-- begin Data supplied --

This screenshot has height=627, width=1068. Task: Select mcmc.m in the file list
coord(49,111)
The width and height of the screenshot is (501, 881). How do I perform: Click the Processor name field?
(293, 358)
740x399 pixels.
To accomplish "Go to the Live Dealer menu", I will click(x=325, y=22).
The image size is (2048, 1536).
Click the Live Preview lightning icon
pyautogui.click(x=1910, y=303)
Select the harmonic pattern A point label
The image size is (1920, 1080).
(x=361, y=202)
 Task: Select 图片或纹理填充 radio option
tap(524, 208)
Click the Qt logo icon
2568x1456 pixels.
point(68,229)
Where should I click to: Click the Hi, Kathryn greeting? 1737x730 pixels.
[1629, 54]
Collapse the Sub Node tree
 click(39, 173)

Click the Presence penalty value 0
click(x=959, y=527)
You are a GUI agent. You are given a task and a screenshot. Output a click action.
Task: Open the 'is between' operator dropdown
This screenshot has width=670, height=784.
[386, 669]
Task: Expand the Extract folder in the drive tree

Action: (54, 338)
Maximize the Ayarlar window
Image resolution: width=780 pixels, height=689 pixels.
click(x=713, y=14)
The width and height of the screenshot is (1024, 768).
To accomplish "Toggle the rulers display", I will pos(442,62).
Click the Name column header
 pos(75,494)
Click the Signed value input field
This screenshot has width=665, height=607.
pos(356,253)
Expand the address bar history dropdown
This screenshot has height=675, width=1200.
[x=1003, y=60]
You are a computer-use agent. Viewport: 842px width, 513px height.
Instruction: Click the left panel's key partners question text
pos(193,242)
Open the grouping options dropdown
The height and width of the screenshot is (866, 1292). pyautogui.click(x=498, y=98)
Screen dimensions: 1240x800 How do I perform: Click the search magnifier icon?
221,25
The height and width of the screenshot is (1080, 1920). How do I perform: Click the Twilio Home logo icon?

-- end Data supplied --

* _Directive_:
Give back every one of the entries above, copying each line word for word with nothing changed.

* _Task solution_:
This screenshot has height=627, width=1068. Task: Select mcmc.m in the file list
coord(49,111)
The width and height of the screenshot is (501, 881). How do I perform: Click the Processor name field?
(293, 358)
740x399 pixels.
To accomplish "Go to the Live Dealer menu", I will click(x=325, y=22).
The image size is (2048, 1536).
Click the Live Preview lightning icon
pyautogui.click(x=1910, y=303)
Select the harmonic pattern A point label
The image size is (1920, 1080).
(x=361, y=202)
 Task: Select 图片或纹理填充 radio option
tap(524, 208)
Click the Qt logo icon
2568x1456 pixels.
point(68,229)
Where should I click to: Click the Hi, Kathryn greeting? 1737x730 pixels.
[1629, 54]
Collapse the Sub Node tree
 click(39, 173)

Click the Presence penalty value 0
click(x=959, y=527)
You are a GUI agent. You are given a task and a screenshot. Output a click action.
Task: Open the 'is between' operator dropdown
This screenshot has width=670, height=784.
[386, 669]
Task: Expand the Extract folder in the drive tree

Action: (54, 338)
Maximize the Ayarlar window
Image resolution: width=780 pixels, height=689 pixels.
click(x=713, y=14)
The width and height of the screenshot is (1024, 768).
To accomplish "Toggle the rulers display", I will pos(442,62).
Click the Name column header
 pos(75,494)
Click the Signed value input field
This screenshot has width=665, height=607.
pos(356,253)
Expand the address bar history dropdown
This screenshot has height=675, width=1200.
[x=1003, y=60]
You are a computer-use agent. Viewport: 842px width, 513px height.
Instruction: Click the left panel's key partners question text
pos(193,242)
Open the grouping options dropdown
The height and width of the screenshot is (866, 1292). pyautogui.click(x=498, y=98)
Screen dimensions: 1240x800 How do I perform: Click the search magnifier icon?
221,25
The height and width of the screenshot is (1080, 1920). How do I perform: Click the Twilio Home logo icon?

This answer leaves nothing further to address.